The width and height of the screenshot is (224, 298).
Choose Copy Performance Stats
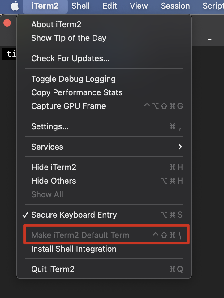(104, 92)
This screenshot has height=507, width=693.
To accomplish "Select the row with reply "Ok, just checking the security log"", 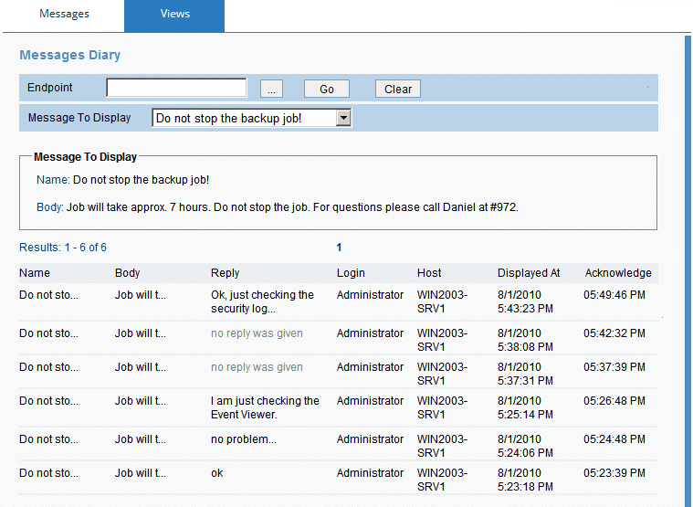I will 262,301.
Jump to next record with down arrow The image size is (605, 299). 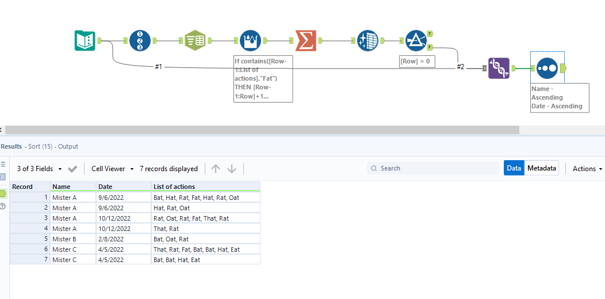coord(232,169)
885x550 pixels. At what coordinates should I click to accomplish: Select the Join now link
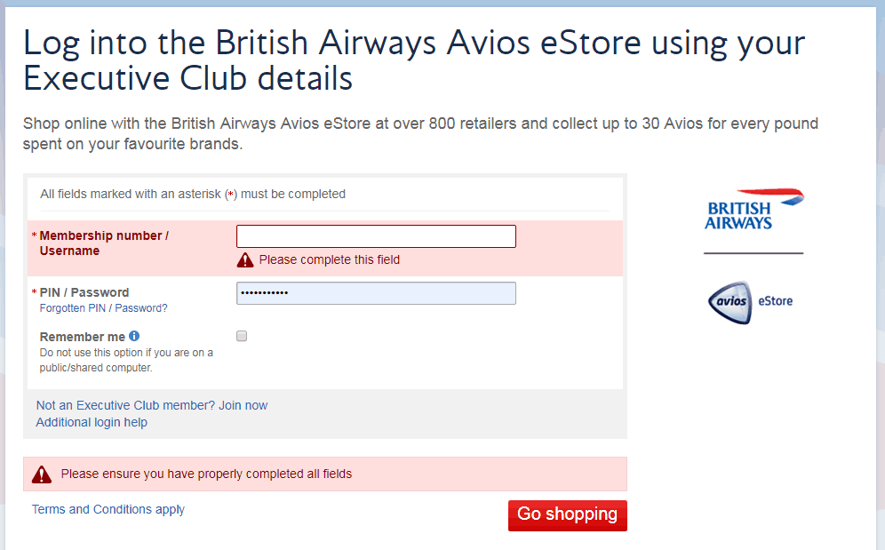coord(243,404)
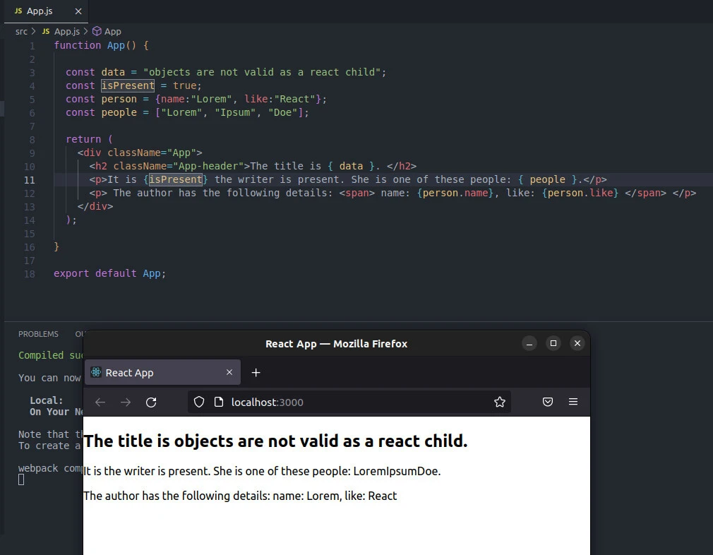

^^^^^^^^

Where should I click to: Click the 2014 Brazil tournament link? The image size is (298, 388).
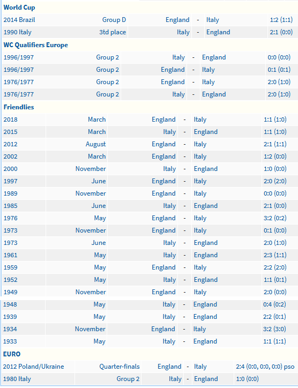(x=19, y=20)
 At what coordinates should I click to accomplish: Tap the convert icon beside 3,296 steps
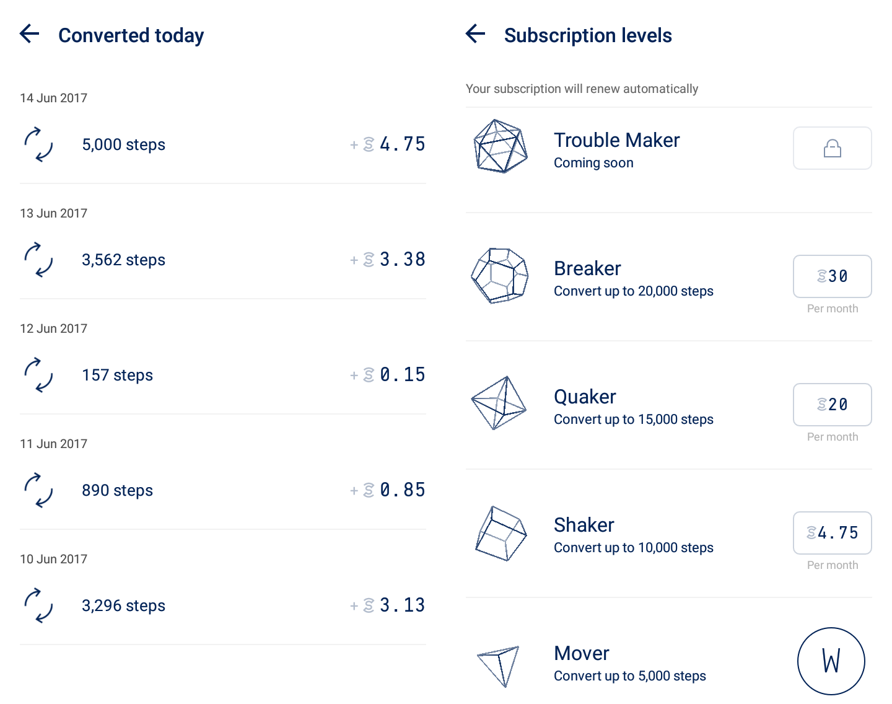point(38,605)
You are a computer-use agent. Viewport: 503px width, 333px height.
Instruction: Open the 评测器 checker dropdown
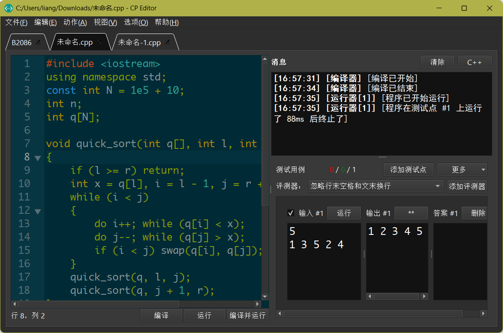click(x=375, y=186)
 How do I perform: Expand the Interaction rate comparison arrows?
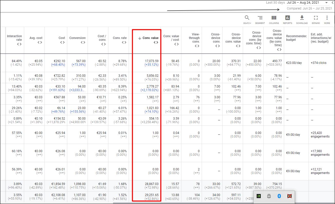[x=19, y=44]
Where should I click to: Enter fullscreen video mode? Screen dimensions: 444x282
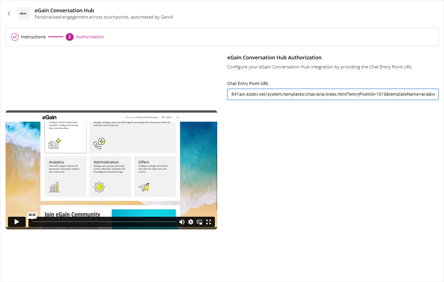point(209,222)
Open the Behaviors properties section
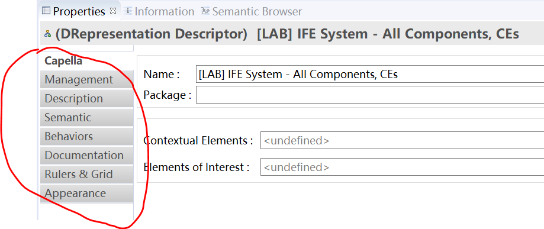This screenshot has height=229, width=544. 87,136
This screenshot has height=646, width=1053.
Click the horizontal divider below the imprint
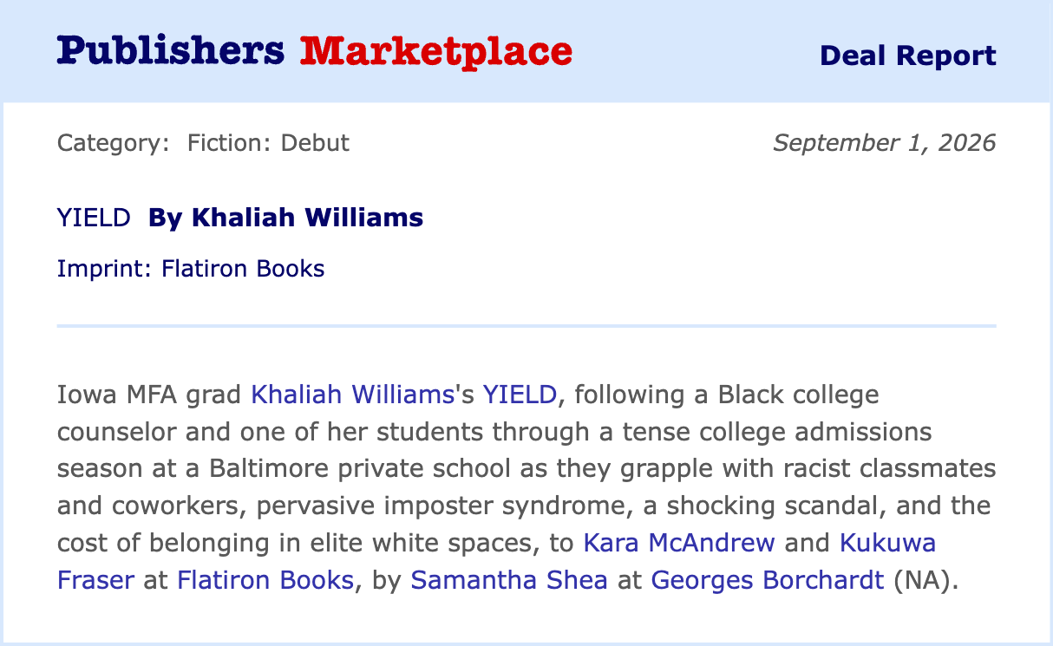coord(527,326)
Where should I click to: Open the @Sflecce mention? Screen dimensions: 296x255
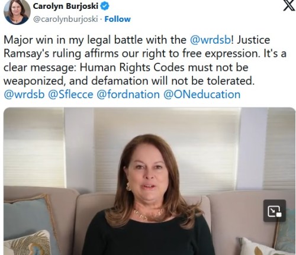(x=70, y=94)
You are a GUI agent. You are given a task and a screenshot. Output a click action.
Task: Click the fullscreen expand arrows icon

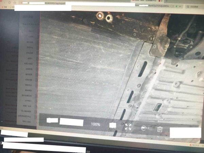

^^^^^^^^

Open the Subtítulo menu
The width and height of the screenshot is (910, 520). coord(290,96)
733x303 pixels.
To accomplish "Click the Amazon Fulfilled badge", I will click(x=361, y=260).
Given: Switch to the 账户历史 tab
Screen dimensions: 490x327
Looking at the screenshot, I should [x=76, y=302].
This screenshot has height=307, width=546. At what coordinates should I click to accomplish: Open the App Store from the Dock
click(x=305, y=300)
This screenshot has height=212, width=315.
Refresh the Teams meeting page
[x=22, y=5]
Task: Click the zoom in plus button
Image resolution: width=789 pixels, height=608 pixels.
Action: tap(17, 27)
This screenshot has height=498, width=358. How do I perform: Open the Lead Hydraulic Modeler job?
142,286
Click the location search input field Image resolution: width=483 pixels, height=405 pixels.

^^^^^^^^

- **WHAT IS BEING ASKED**
Starting at the line above with "Where should I click to: Open", output every line exactly up to and including the line with "Task: Click the fullscreen expand arrows icon", but none of the pictures.

- **ANSWER TO THIS PROBLEM**
Where should I click to: Open the @Sflecce mention? Screen dimensions: 296x255
(x=70, y=94)
You are a GUI agent. You are given a task and a screenshot. Output a click action.
Task: Click the fullscreen expand arrows icon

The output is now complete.